In one embodiment, the main ring network further comprises a fourth switch, and the fourth switch is connected with the automation control device, so that the main ring network accesses the automation control device.

The industrial network system provided by the embodiment of the invention has at least the following technical effects after being respectively or combined:

(1) Since the at least two first switches and the at least two second switches in each of the slave ring networks form one coupling group, there are at least two communication links between each first switch and each second switch in each of the coupling groups. When a communication link between a first switch and a second switch fails, the first switch may communicate with the second switch over other reachable communication links. Therefore, when one communication link fails, only other communication links in the coupling group are required to be started, so that normal communication between the secondary ring network where the second switch is located and the main ring network can be ensured, and the problem that the secondary ring network where the second switch is located is not connected, namely redundancy is not lost is avoided. Moreover, the coupling groups constructed in the above manner are independent of each other, and are not switched from one coupling group to another, and are not mutually influenced. When a communication failure occurs between a master switch and a slave switch in a coupling group, other communication lines in the coupling group can be enabled to ensure normal communication between the master switch and the slave switch in the coupling group, and the communication lines in the other coupling group are not switched to communicate, so that the communication between other slave ring networks and the master ring network is not affected.

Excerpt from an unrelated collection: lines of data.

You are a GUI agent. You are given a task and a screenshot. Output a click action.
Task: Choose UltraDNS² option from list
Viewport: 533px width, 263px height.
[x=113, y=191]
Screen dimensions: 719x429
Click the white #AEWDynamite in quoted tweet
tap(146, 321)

(2) In one embodiment, in each coupling group, one of the at least two first switches is a master switch, and the other switches in the coupling group are slaves, which facilitates management of the other switches. Moreover, each slave switch in a coupling group makes it very convenient for the master switch to determine whether a failed communication link exists by transmitting a probe frame to the master switch, and further communicates with a slave switch through other communication links when it is determined that one communication link between the slave switch and the master switch fails.

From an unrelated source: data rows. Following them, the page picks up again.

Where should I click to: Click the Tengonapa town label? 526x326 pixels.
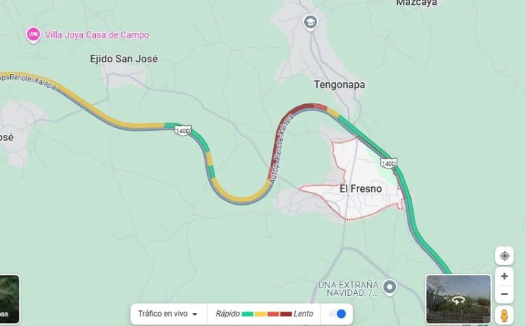point(340,84)
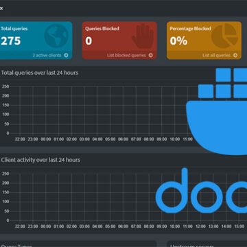Select the Queries Blocked 0 card
This screenshot has width=247, height=247.
119,40
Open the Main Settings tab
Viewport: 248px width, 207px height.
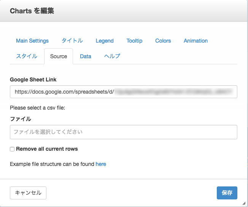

(3) In one embodiment, each slave switch transmits a probe frame to the master switch including a switch identification that characterizes which slave switch the source of the probe frame is, and a link identification that indicates over which communication link the slave switch transmitted the probe frame. When the master switch does not receive a probe frame sent from a slave switch in the same coupling group, it indicates that the communication link currently used by the slave switch is problematic, and the link identification may indicate which communication link is currently used, and thus may enable other normal communication links. It can be seen that by adding the switch identification link identification to the probe frame, the master switch can very conveniently determine the abnormal slave switch and communication link, and further facilitate the replacement of other communication links for the slave switch.

Drawings

In order to more clearly illustrate the embodiments of the present invention or the technical solutions in the prior art, the drawings that are required in the embodiments or the description of the prior art will be briefly described, and it is obvious that the drawings in the following description are some embodiments of the present invention, and other drawings may be obtained based on these drawings without inventive effort for a person skilled in the art.

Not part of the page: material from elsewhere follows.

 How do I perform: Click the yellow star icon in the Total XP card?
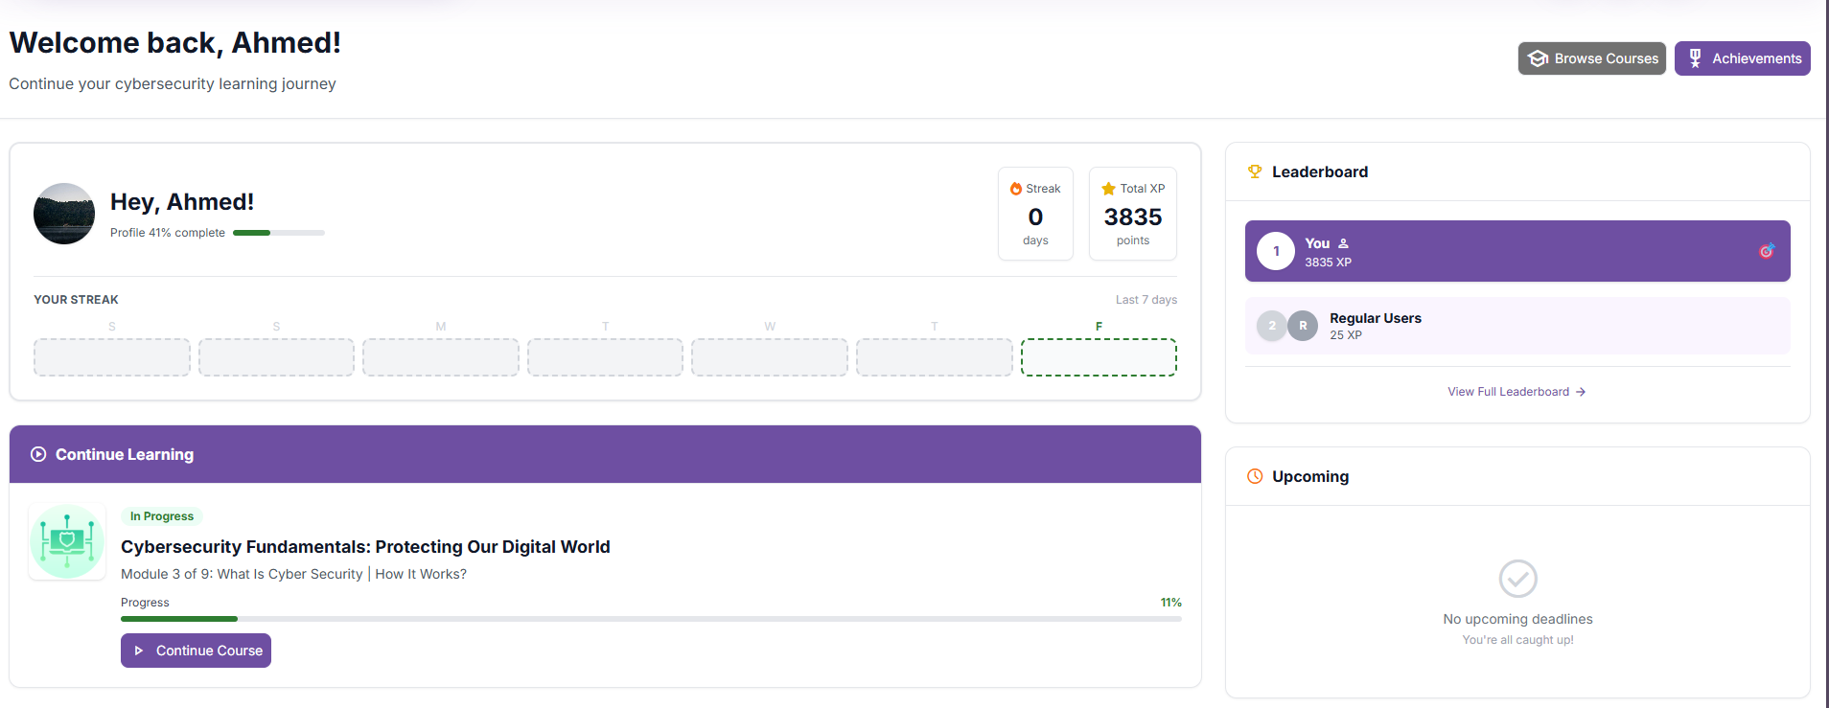pyautogui.click(x=1109, y=188)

FIG. 1 is a schematic diagram of an industrial network system in one embodiment of the invention;

fig. 2 is a schematic diagram of an industrial network system according to an embodiment of the present invention.

Reference numerals:

M10	main ring network
		M21	First slave ring network
M22	Second slave ring network
		S2、S3	First exchange
S4、S5	Second switch in first slave ring network
		S6、S7	Second switch in second slave ring network
L1	Communication link for direct connection between a first switch S2 and a second switch S4
		L2	Communication link for direct connection between a first switch S2 and a second switch S6
L3	Communication link for direct connection between a first switch S3 and a second switch S5
		L4	Communication link for direct connection between a first switch S3 and a second switch S7
S8	Third switch between first switch S2 and second switch S4
		S9	Third switch between first switch S3 and second switch S5
D1	Firewall between first switch S2 and second switch S6
		D2	Firewall between first switch S3 and second switch S7
H1	First man-machine interaction equipment accessed from ring network
		H2	Second man-machine interaction equipment accessed from ring network
S10	Fourth switch
		P1	Automatic control device

Detailed Description

For the purpose of making the objects, technical solutions and advantages of the embodiments of the present invention more apparent, the technical solutions of the embodiments of the present invention will be clearly and completely described below with reference to the accompanying drawings in the embodiments of the present invention, and it is apparent that the described embodiments are some embodiments of the present invention, but not all embodiments, and all other embodiments obtained by those skilled in the art without making any inventive effort based on the embodiments of the present invention are within the scope of protection of the present invention.

The embodiment of the invention provides an industrial network system.

The system comprises a main ring network and at least two auxiliary ring networks, wherein the main ring network comprises at least two first switches, and each auxiliary ring network comprises at least two second switches; the number of the first switches in the master ring network is the same as the number of the second switches in each slave ring network, the first switches are connected with the second switches in each slave ring network in a one-to-one correspondence manner, the at least two first switches and the at least two second switches in each slave ring network form a coupling group, so that at least two communication links exist between each first switch and each second switch in each coupling group, and one other communication link between the first switch and the second switch in each coupling group can be started when one communication link fails.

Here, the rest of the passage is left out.